▶ _The input_:
*** Begin section ***

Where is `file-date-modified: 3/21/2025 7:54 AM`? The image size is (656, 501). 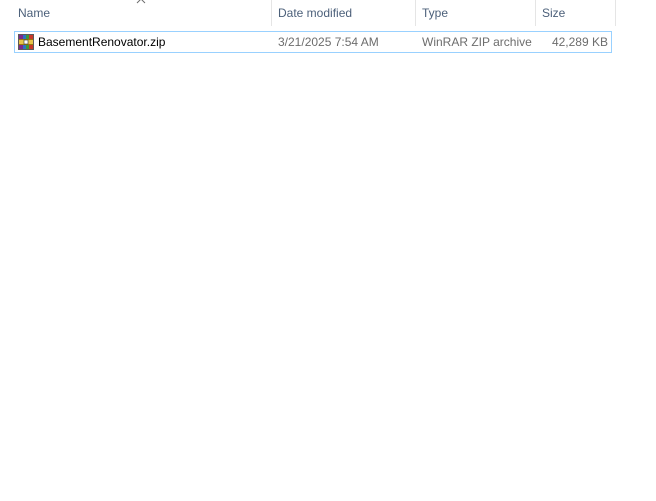
file-date-modified: 3/21/2025 7:54 AM is located at coordinates (328, 42).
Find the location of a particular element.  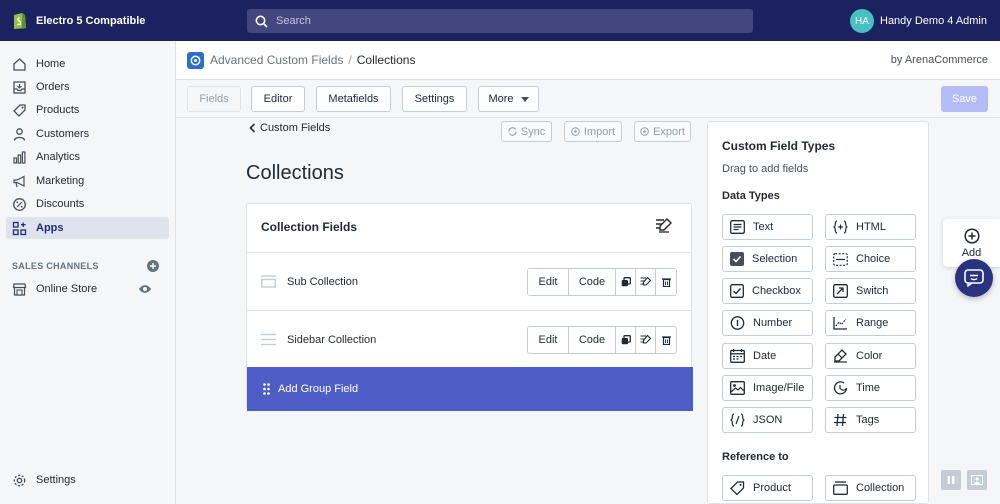

chevron-left-icon is located at coordinates (252, 128).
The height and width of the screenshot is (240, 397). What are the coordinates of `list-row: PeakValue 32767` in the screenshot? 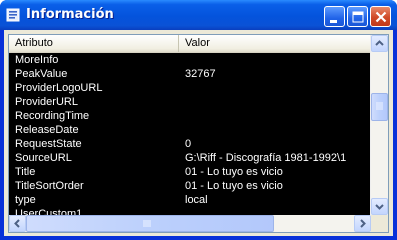 It's located at (190, 74).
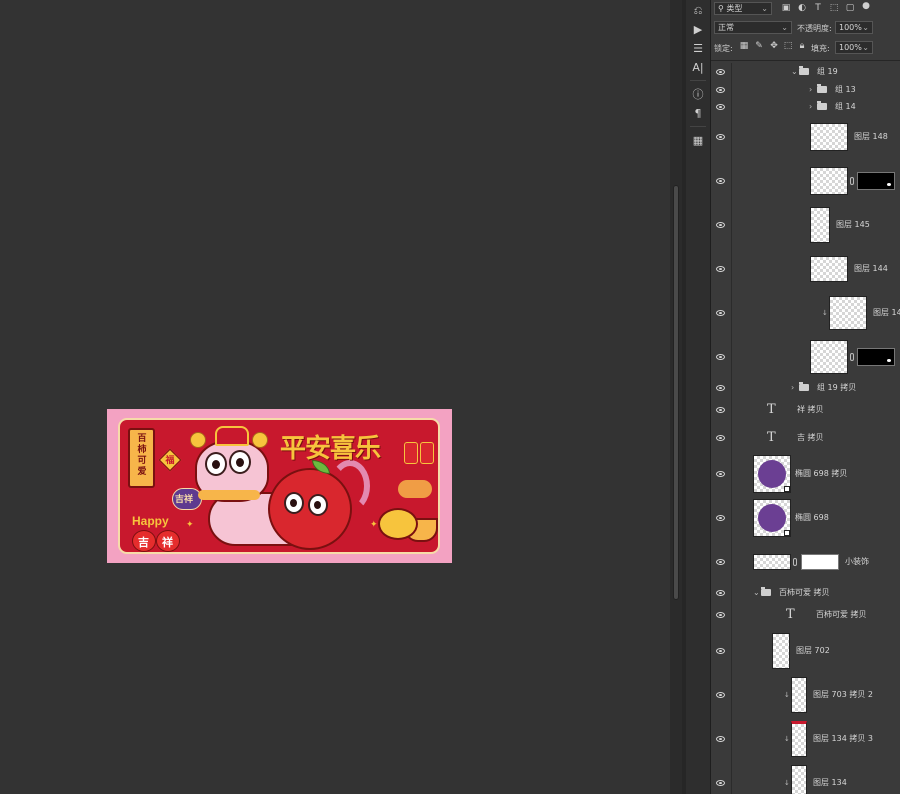 The height and width of the screenshot is (794, 900). What do you see at coordinates (842, 614) in the screenshot?
I see `layer-name: 百柿可爱 拷贝` at bounding box center [842, 614].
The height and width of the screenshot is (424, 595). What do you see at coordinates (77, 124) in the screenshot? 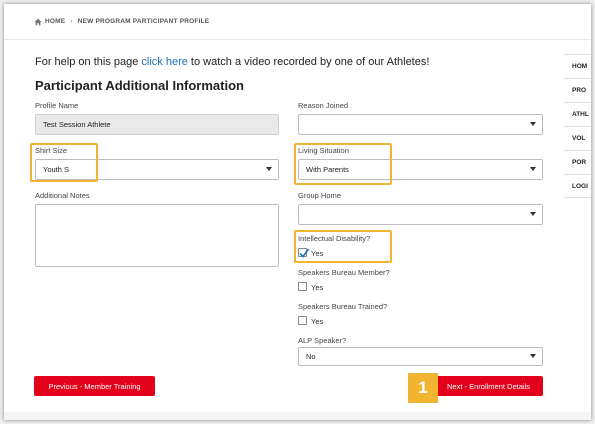
I see `profile-name-value: Test Session Athlete` at bounding box center [77, 124].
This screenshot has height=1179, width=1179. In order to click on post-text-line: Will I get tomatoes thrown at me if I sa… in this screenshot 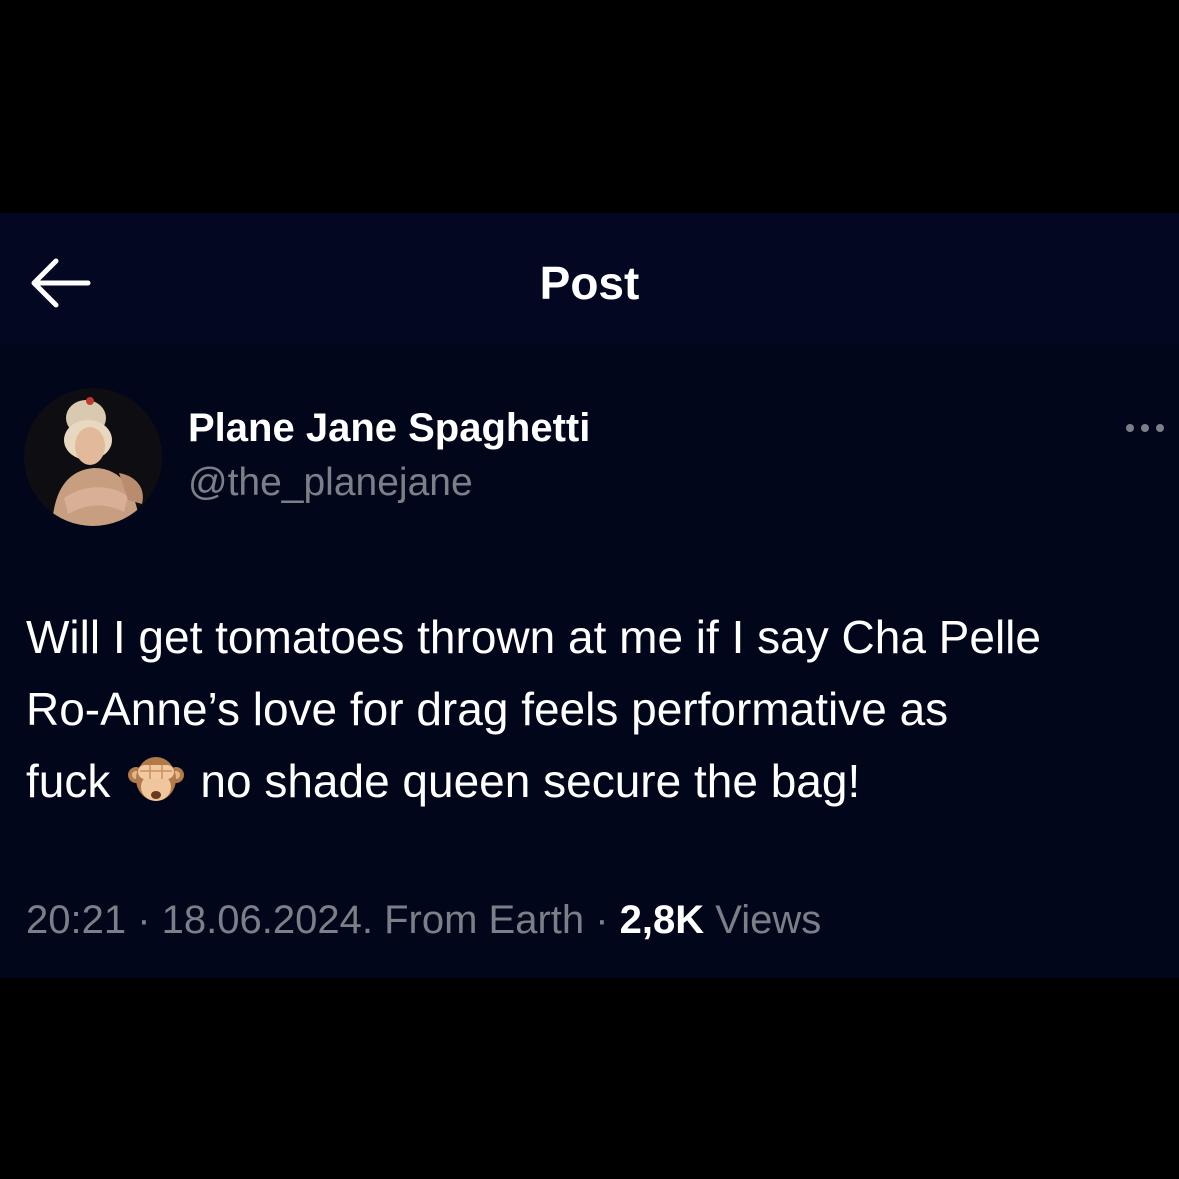, I will do `click(534, 637)`.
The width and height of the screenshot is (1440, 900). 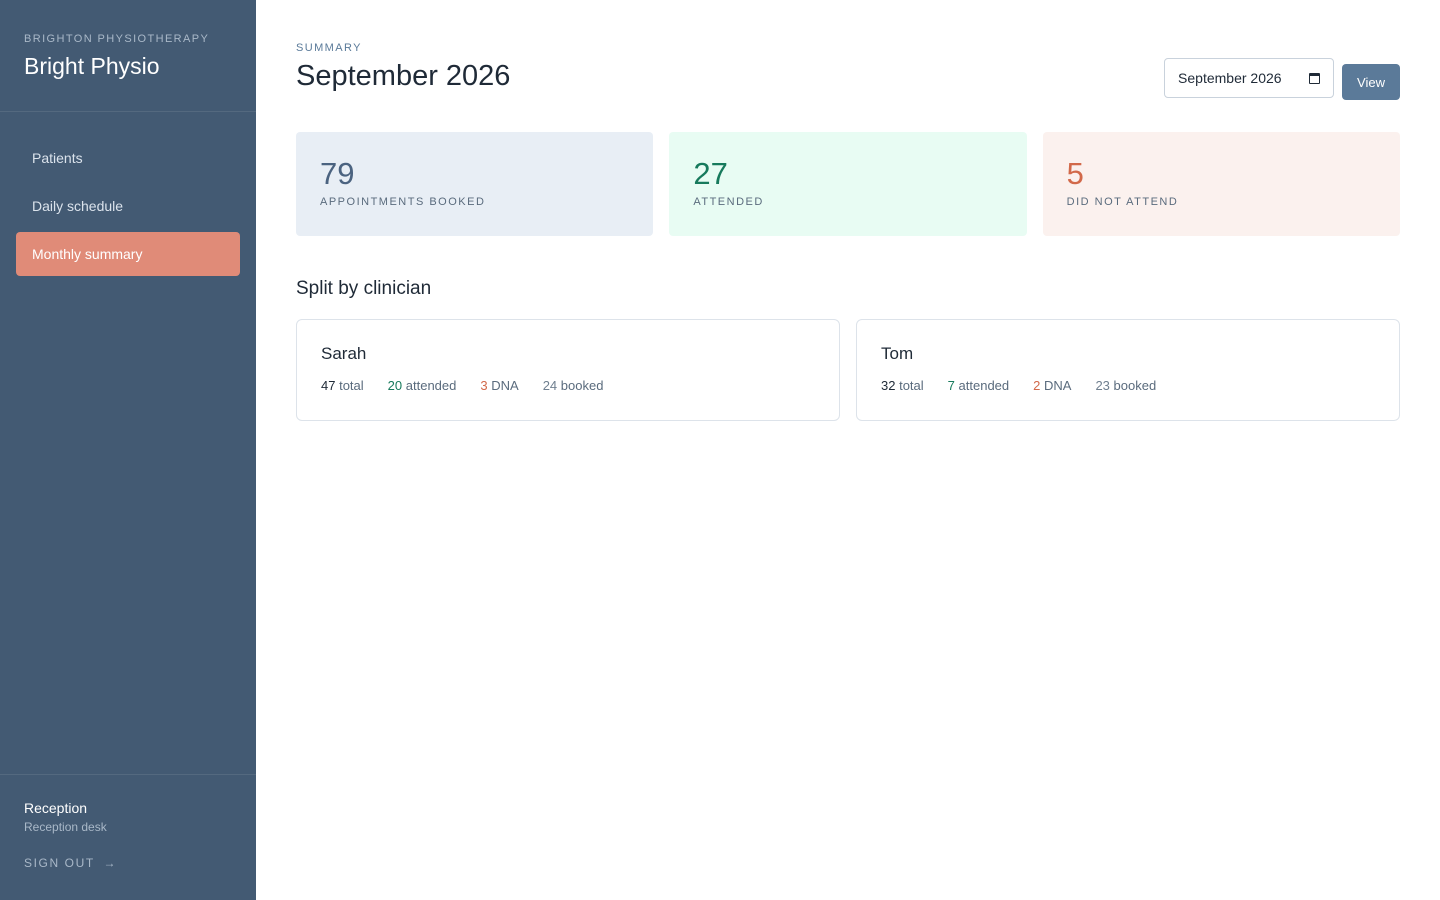 What do you see at coordinates (1102, 386) in the screenshot?
I see `clinician-booked-value: 23` at bounding box center [1102, 386].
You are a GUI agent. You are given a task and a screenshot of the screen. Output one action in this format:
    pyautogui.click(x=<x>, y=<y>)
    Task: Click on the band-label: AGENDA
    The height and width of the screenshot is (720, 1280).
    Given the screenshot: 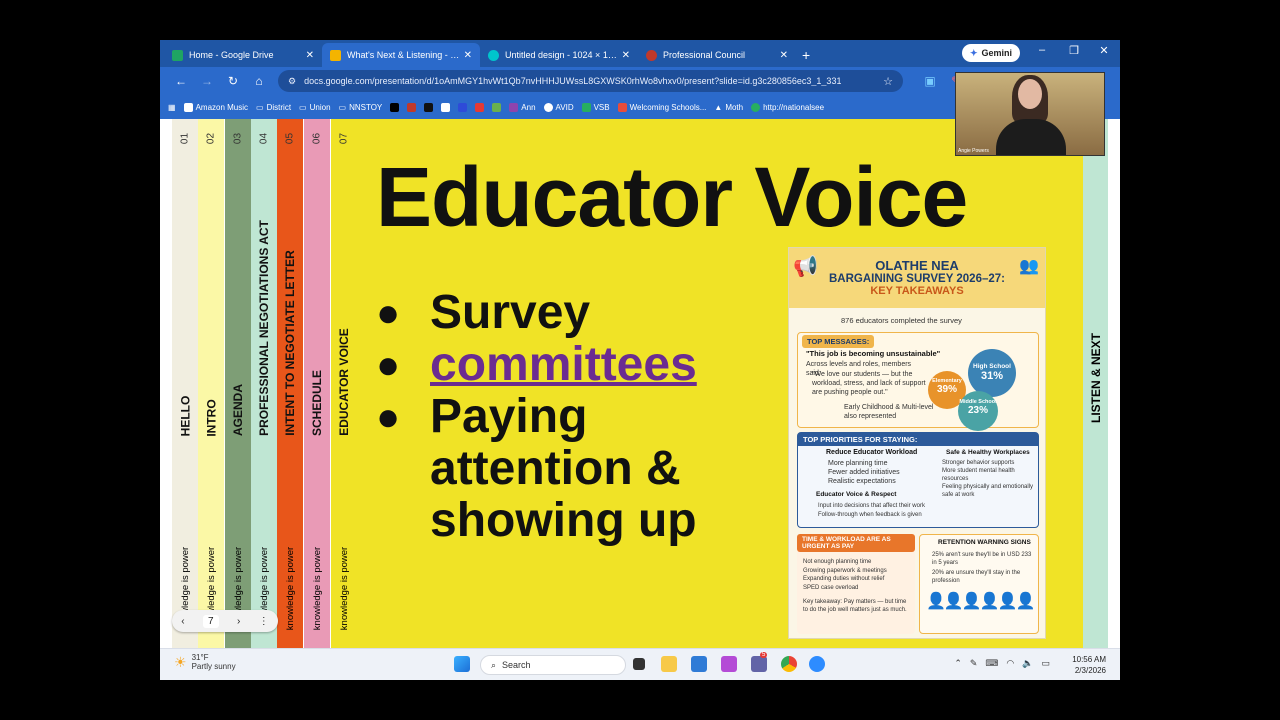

*** End section ***

▶ _Instructions to follow_: Copy the stretch from the start of the listing through the line containing "chevron-left-icon is located", both ends included, word for word, and leave the pictures out.

▶ _Task solution_:
Where is `file-date-modified: 3/21/2025 7:54 AM`? The image size is (656, 501). 
file-date-modified: 3/21/2025 7:54 AM is located at coordinates (328, 42).
Find the location of a particular element.  

chevron-left-icon is located at coordinates (252, 128).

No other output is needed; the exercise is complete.